At GrammaTech, automated tests run continuously, analyzing more than a billion lines of code a week and finding millions of vulnerabilities in that code. We wrote some of the code we analyze — CodeSonar is run on itself, for example. And we wrote micro tests aimed at warning class coverage and standards compliance. But most of our tests come from you. Open source software, mainly from SourceForge and pkgsrc, fills our test suites and keeps CodeSonar trained for the real world. So thank you!
Here’s how we use the test code and make sure the product delivers on its promises. For a given chunk of code, our testing system launches a CodeSonar analysis, gathers data and crawls the web interface. When the analysis is done, the system stores results in a database. We store a high-level description of what, if anything, went wrong, as well as attachments and values that fill in the details.
To view test results, we developed a collection of report generators that display requested data at different levels of abstraction. The most detailed report displays the result of a single test run:
This result, for the GetProcessHeap_bad_deallocator, indicates that the test failed because the vulnerabilities CodeSonar found in the de-allocator sources didn’t match a baseline stored for the test. Maintaining baselines is challenging. Ongoing work by our developers to improve the accuracy and precision of the results may cause either the baseline or the product to be wrong.
In the sample report, note the orange dot next to the Result label. The color of the dot represents the severity of the worst problem the test system found. Green dots represent passing tests. Yellow, orange, pink, purple and red dots represent increasingly severe failures. They’re not much to look at in a single test report, but another report generator shows their worth. Our “dotview,” which tabulates dots by date and machine, quickly conveys the impact of the latest product changes:
When we get to work in the morning and prepare to monitor test failures, confronting a red-splashed dotview can be intimidating, even for a single development branch. To help with that, we have filters for further restricting the view to areas of interest. In this case, we trimmed down the columns from 87 to 7 machines. For further focus, we follow the dots — each one is linked to an individual test report.

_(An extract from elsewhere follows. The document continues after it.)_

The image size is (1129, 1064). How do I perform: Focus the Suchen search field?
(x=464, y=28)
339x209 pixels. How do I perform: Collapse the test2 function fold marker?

This is where the hard work begins. We examine the attachments and values of the failing test and we create, or identify, a corresponding bug in our defect tracking system. When that’s done, and we’ve interactively updated the BugID value for that test with the bug number, the report displays the dot with a white speck inside, showing our progress. Dots also have tooltips that include the top ten values from the test. This is often enough information to allow us to mark a collection of results at once and leave significantly fewer un-speck’d failures behind.

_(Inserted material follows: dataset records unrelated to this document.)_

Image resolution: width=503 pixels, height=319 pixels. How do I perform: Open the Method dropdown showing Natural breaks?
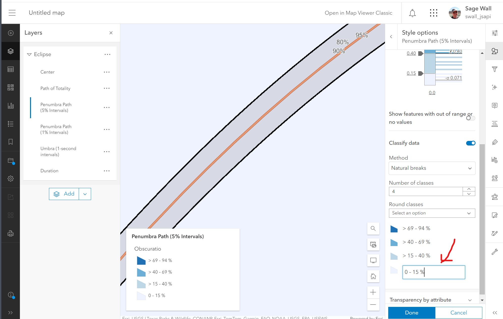pos(432,168)
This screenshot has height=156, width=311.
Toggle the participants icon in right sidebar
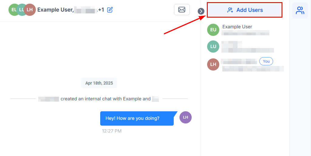coord(300,10)
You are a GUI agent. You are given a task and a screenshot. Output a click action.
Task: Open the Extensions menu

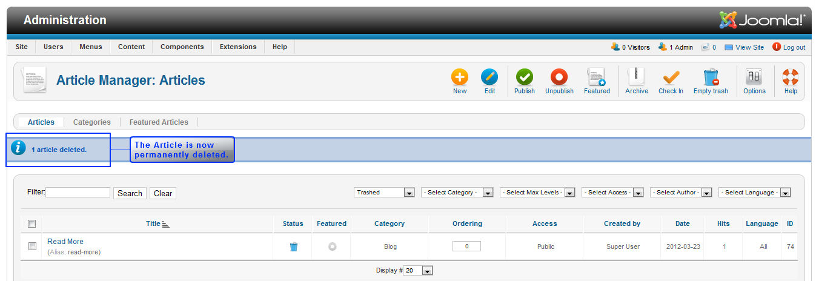(x=238, y=47)

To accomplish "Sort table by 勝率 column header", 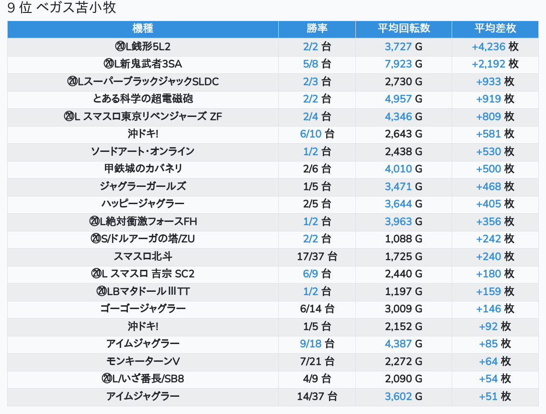I will (317, 28).
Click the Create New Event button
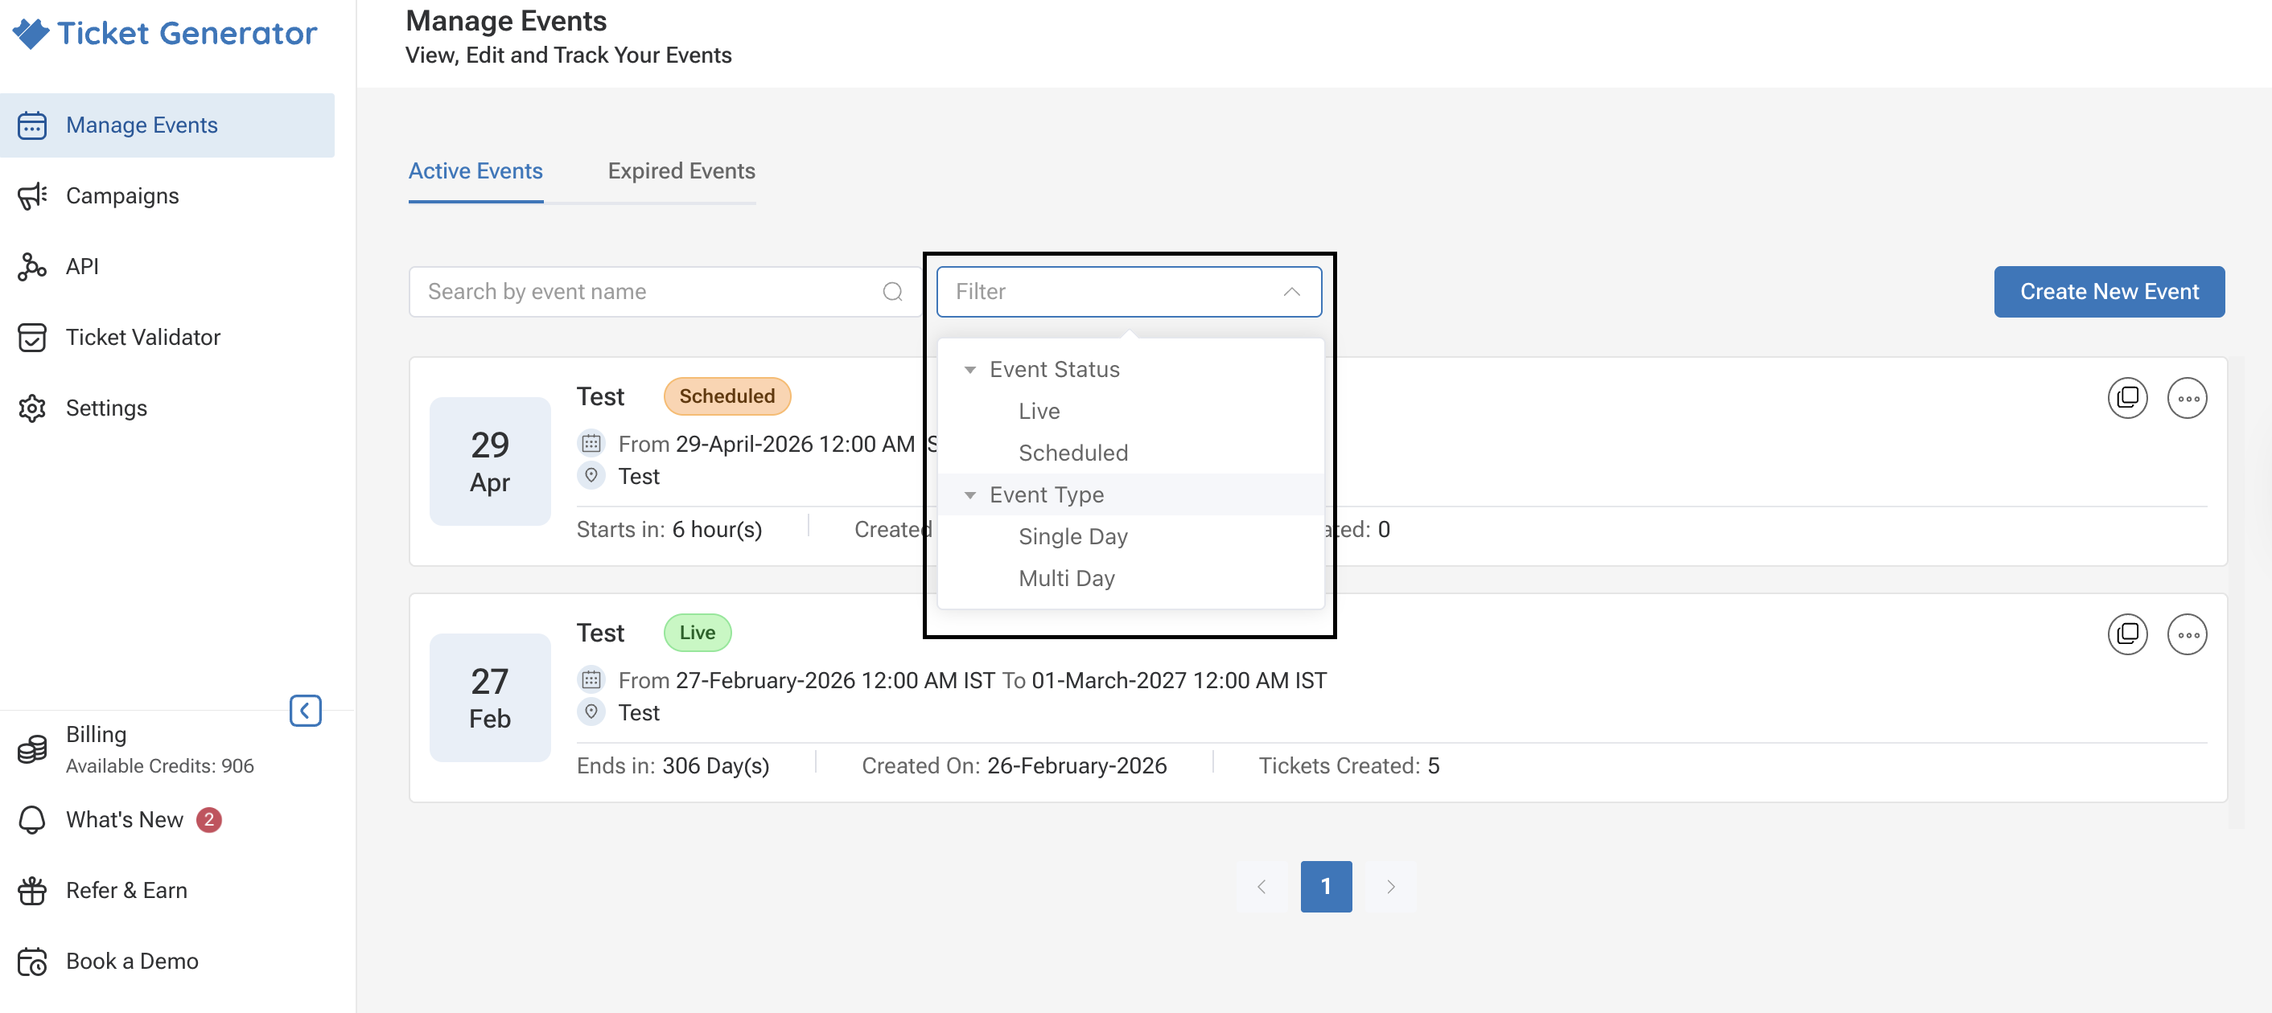The height and width of the screenshot is (1013, 2272). tap(2109, 292)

Round-the-clock testing and constant feedback is a blessing and a curse. As one engineer put it: although development tasks don’t change between when you leave at night and return in the morning, testing causes tasks to accumulate in the off-hours. To counter-act this sense of constant flow, we produce bi-weekly reports that summarize the latest results in a row of metrics and we stack them up against previous summaries. Instead of colors, this report uses numeric levels of severity (5…0 maps to green…red). We use this summary report when discussing behavior in the last few days and when looking for trends over time. In the summary report for late March, we saw a trend towards fewer crashes (R0), but more, less severe, failures.
So there you have it. We rely on reports from our database to do everything from identifying the line-of-code responsible for a crash to deciding when a deliverable is ready to ship. Polka dots help us guide and energize the development process and transform seas of red into seas of green.